Stored data:
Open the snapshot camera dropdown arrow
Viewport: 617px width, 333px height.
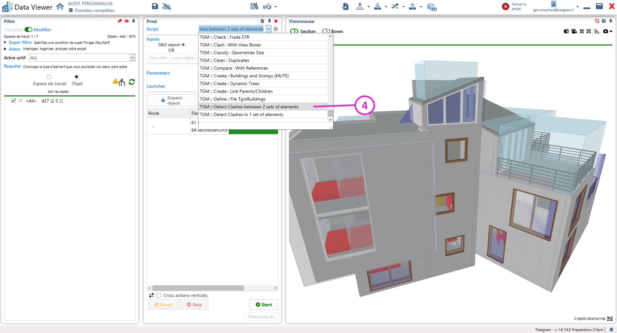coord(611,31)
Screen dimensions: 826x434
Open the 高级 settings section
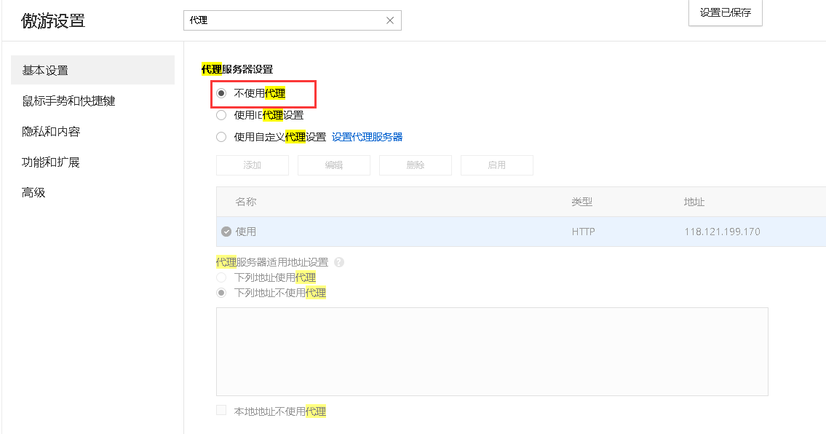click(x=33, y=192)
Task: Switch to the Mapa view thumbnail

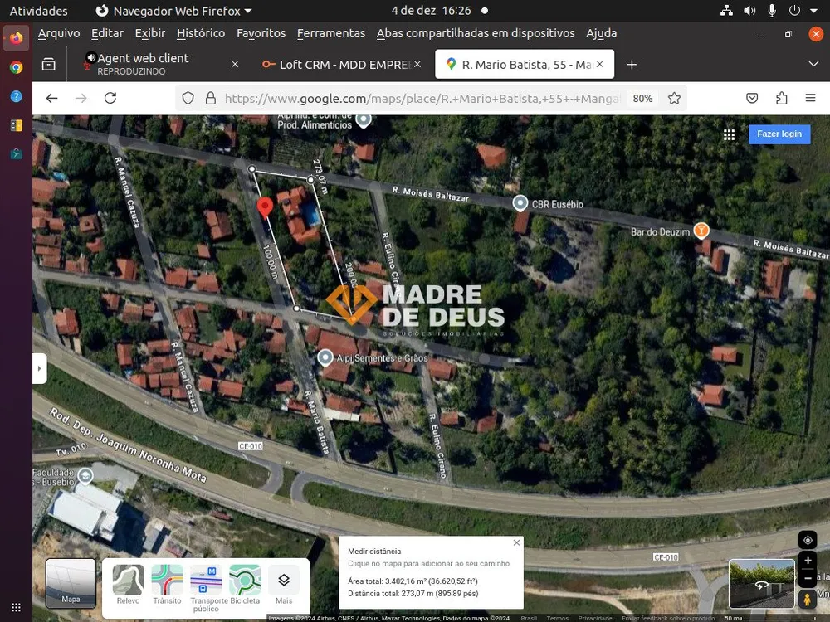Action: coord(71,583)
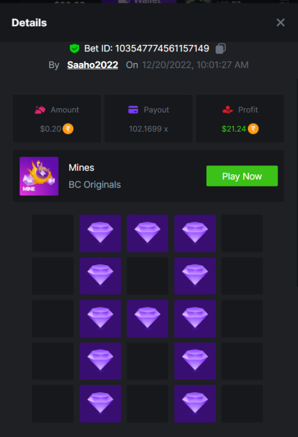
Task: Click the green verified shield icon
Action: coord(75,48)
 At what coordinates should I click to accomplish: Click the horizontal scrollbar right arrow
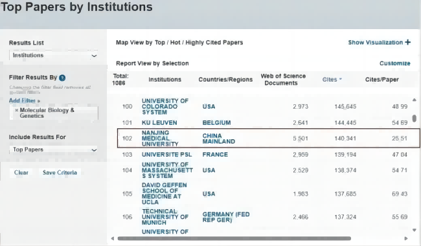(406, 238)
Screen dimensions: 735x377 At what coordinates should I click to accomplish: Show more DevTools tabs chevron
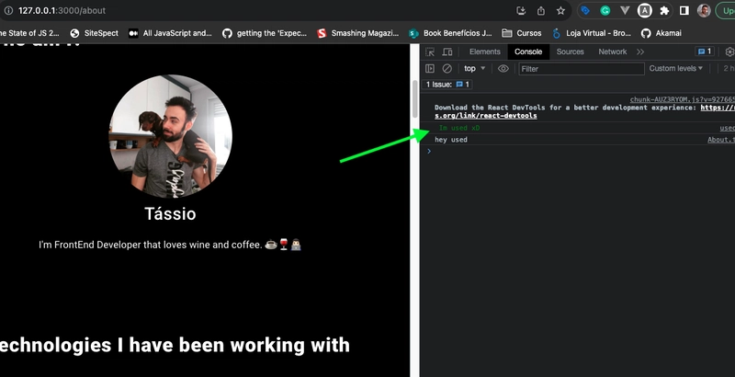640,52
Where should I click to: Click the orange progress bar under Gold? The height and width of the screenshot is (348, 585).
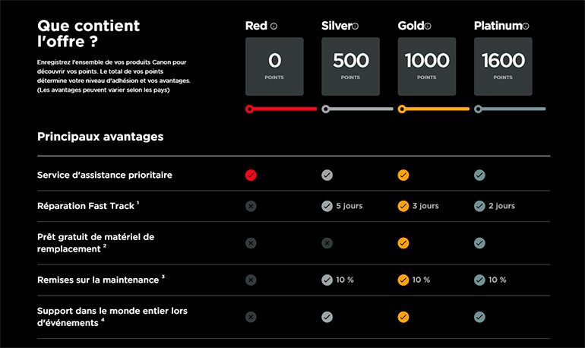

What the task asks:
Reproduce the listing exactly, but keep its images out of the copy.

Response to this task:
Open the snapshot camera dropdown arrow
Viewport: 617px width, 333px height.
coord(611,31)
Screen dimensions: 826x434
Open the 高级 settings section
click(x=33, y=192)
Task: Switch to the Mapa view thumbnail

Action: coord(71,583)
Task: Click the green verified shield icon
Action: coord(75,48)
 At what coordinates should I click to accomplish: Click the horizontal scrollbar right arrow
(406, 238)
Screen dimensions: 735x377 At what coordinates should I click to accomplish: Show more DevTools tabs chevron
640,52
Where should I click to: Click the orange progress bar under Gold? The height and width of the screenshot is (348, 585).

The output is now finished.